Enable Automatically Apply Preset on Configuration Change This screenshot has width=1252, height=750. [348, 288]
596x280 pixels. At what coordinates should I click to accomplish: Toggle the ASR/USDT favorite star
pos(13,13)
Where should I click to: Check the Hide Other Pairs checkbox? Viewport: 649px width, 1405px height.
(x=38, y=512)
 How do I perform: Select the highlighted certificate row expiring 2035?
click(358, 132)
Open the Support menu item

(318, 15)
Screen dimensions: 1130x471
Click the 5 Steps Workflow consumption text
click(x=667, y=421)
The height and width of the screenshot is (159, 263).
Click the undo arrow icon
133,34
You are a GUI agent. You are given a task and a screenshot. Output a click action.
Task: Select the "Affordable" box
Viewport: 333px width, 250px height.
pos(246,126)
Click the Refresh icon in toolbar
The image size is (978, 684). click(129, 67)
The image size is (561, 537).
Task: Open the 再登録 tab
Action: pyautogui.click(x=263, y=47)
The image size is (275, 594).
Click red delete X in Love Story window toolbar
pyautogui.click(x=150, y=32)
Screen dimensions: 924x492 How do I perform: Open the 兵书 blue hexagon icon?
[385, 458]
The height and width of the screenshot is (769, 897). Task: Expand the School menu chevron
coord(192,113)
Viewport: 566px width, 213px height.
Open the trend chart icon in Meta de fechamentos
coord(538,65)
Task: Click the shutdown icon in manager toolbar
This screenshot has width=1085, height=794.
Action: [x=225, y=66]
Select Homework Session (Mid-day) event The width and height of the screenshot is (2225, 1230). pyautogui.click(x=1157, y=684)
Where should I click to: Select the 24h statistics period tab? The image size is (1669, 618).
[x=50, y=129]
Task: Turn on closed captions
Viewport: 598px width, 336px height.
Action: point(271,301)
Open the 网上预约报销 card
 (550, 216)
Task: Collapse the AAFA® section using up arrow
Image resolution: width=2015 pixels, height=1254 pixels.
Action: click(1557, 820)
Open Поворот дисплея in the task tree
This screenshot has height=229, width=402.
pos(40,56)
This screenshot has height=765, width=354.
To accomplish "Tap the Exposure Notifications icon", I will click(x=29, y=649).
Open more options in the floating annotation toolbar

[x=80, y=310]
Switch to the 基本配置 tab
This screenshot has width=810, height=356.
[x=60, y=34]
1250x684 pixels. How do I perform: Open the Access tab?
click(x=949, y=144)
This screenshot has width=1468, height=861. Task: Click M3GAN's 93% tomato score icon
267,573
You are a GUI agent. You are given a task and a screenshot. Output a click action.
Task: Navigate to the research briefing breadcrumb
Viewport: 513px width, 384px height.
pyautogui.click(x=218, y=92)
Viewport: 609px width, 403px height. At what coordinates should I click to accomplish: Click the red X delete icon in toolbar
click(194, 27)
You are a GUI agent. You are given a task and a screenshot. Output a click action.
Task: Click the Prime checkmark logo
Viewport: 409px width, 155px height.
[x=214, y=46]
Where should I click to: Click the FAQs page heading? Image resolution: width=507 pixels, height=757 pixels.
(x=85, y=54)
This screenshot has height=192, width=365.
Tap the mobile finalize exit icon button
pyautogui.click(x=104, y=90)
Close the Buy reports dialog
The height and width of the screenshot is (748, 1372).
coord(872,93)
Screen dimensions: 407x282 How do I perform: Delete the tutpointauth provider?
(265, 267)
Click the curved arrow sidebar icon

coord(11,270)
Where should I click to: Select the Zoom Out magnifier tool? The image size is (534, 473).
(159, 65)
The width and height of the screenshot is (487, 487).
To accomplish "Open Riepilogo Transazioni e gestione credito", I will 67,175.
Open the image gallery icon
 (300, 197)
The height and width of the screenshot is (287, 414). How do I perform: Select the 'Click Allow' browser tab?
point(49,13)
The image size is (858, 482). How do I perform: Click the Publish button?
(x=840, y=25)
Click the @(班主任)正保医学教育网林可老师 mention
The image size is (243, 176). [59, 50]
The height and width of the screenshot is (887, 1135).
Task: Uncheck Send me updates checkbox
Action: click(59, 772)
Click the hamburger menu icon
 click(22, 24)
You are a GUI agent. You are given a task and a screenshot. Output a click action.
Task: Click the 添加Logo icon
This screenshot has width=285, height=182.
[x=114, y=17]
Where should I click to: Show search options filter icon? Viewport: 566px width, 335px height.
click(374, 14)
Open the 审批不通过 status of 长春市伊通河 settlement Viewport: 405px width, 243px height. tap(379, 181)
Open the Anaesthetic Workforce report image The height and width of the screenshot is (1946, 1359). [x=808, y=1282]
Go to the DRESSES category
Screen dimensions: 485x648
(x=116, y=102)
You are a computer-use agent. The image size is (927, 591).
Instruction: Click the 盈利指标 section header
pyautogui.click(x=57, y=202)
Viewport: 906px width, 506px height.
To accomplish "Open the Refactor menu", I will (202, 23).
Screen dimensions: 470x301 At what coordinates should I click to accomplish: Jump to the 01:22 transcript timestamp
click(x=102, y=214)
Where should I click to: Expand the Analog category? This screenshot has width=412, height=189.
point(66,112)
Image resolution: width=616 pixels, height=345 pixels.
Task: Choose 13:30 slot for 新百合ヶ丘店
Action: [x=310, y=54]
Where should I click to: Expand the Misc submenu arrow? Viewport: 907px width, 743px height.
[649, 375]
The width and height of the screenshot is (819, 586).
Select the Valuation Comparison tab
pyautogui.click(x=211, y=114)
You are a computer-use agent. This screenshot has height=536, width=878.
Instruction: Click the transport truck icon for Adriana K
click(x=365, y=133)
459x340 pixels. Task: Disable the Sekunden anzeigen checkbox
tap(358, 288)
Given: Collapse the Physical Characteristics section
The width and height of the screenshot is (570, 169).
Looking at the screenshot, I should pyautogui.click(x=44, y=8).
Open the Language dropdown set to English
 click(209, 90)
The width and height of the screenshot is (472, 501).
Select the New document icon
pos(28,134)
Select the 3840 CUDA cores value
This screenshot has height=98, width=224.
----
◆ Directions for this task
Repeat every line of the listing above, word for word.

◆ Task solution
Enable Automatically Apply Preset on Configuration Change This screenshot has width=1252, height=750. [348, 288]
596x280 pixels. At what coordinates should I click to accomplish: Toggle the ASR/USDT favorite star
pos(13,13)
Where should I click to: Check the Hide Other Pairs checkbox? Viewport: 649px width, 1405px height.
(x=38, y=512)
 How do I perform: Select the highlighted certificate row expiring 2035?
click(358, 132)
Open the Support menu item

(318, 15)
Screen dimensions: 1130x471
Click the 5 Steps Workflow consumption text
click(x=667, y=421)
The height and width of the screenshot is (159, 263).
Click the undo arrow icon
133,34
You are a GUI agent. You are given a task and a screenshot. Output a click action.
Task: Select the "Affordable" box
Viewport: 333px width, 250px height.
pos(246,126)
Click the Refresh icon in toolbar
The image size is (978, 684). click(129, 67)
The image size is (561, 537).
Task: Open the 再登録 tab
Action: pyautogui.click(x=263, y=47)
The image size is (275, 594).
Click red delete X in Love Story window toolbar
pyautogui.click(x=150, y=32)
Screen dimensions: 924x492 How do I perform: Open the 兵书 blue hexagon icon?
[385, 458]
The height and width of the screenshot is (769, 897). Task: Expand the School menu chevron
coord(192,113)
Viewport: 566px width, 213px height.
Open the trend chart icon in Meta de fechamentos
coord(538,65)
Task: Click the shutdown icon in manager toolbar
This screenshot has width=1085, height=794.
Action: [x=225, y=66]
Select Homework Session (Mid-day) event The width and height of the screenshot is (2225, 1230). pyautogui.click(x=1157, y=684)
Where should I click to: Select the 24h statistics period tab? The image size is (1669, 618).
[x=50, y=129]
Task: Turn on closed captions
Viewport: 598px width, 336px height.
Action: point(271,301)
Open the 网上预约报销 card
 (550, 216)
Task: Collapse the AAFA® section using up arrow
Image resolution: width=2015 pixels, height=1254 pixels.
Action: click(1557, 820)
Open Поворот дисплея in the task tree
This screenshot has height=229, width=402.
pos(40,56)
This screenshot has height=765, width=354.
To accomplish "Tap the Exposure Notifications icon", I will click(x=29, y=649).
Open more options in the floating annotation toolbar

[x=80, y=310]
Switch to the 基本配置 tab
This screenshot has width=810, height=356.
[x=60, y=34]
1250x684 pixels. How do I perform: Open the Access tab?
click(x=949, y=144)
This screenshot has width=1468, height=861. Task: Click M3GAN's 93% tomato score icon
267,573
You are a GUI agent. You are given a task and a screenshot. Output a click action.
Task: Navigate to the research briefing breadcrumb
Viewport: 513px width, 384px height.
pyautogui.click(x=218, y=92)
Viewport: 609px width, 403px height. At what coordinates should I click to accomplish: Click the red X delete icon in toolbar
click(194, 27)
You are a GUI agent. You are given a task and a screenshot. Output a click action.
Task: Click the Prime checkmark logo
Viewport: 409px width, 155px height.
[x=214, y=46]
Where should I click to: Click the FAQs page heading? Image resolution: width=507 pixels, height=757 pixels.
(x=85, y=54)
This screenshot has height=192, width=365.
Tap the mobile finalize exit icon button
pyautogui.click(x=104, y=90)
Close the Buy reports dialog
The height and width of the screenshot is (748, 1372).
coord(872,93)
Screen dimensions: 407x282 How do I perform: Delete the tutpointauth provider?
(265, 267)
Click the curved arrow sidebar icon

coord(11,270)
Where should I click to: Select the Zoom Out magnifier tool? The image size is (534, 473).
(159, 65)
The width and height of the screenshot is (487, 487).
To accomplish "Open Riepilogo Transazioni e gestione credito", I will 67,175.
Open the image gallery icon
 (300, 197)
The height and width of the screenshot is (287, 414). How do I perform: Select the 'Click Allow' browser tab?
point(49,13)
The image size is (858, 482). How do I perform: Click the Publish button?
(x=840, y=25)
Click the @(班主任)正保医学教育网林可老师 mention
The image size is (243, 176). [59, 50]
The height and width of the screenshot is (887, 1135).
Task: Uncheck Send me updates checkbox
Action: click(59, 772)
Click the hamburger menu icon
 click(22, 24)
You are a GUI agent. You are given a task and a screenshot. Output a click action.
Task: Click the 添加Logo icon
This screenshot has width=285, height=182.
[x=114, y=17]
Where should I click to: Show search options filter icon? Viewport: 566px width, 335px height.
click(374, 14)
Open the 审批不通过 status of 长春市伊通河 settlement Viewport: 405px width, 243px height. tap(379, 181)
Open the Anaesthetic Workforce report image The height and width of the screenshot is (1946, 1359). [x=808, y=1282]
Go to the DRESSES category
Screen dimensions: 485x648
(x=116, y=102)
You are a computer-use agent. The image size is (927, 591).
Instruction: Click the 盈利指标 section header
pyautogui.click(x=57, y=202)
Viewport: 906px width, 506px height.
To accomplish "Open the Refactor menu", I will (202, 23).
Screen dimensions: 470x301 At what coordinates should I click to accomplish: Jump to the 01:22 transcript timestamp
click(x=102, y=214)
Where should I click to: Expand the Analog category? This screenshot has width=412, height=189.
point(66,112)
Image resolution: width=616 pixels, height=345 pixels.
Task: Choose 13:30 slot for 新百合ヶ丘店
Action: [x=310, y=54]
Where should I click to: Expand the Misc submenu arrow? Viewport: 907px width, 743px height.
[649, 375]
The width and height of the screenshot is (819, 586).
Select the Valuation Comparison tab
pyautogui.click(x=211, y=114)
You are a computer-use agent. This screenshot has height=536, width=878.
Instruction: Click the transport truck icon for Adriana K
click(x=365, y=133)
459x340 pixels. Task: Disable the Sekunden anzeigen checkbox
tap(358, 288)
Given: Collapse the Physical Characteristics section
The width and height of the screenshot is (570, 169).
Looking at the screenshot, I should pyautogui.click(x=44, y=8).
Open the Language dropdown set to English
 click(209, 90)
The width and height of the screenshot is (472, 501).
Select the New document icon
pos(28,134)
Select the 3840 CUDA cores value
This screenshot has height=98, width=224.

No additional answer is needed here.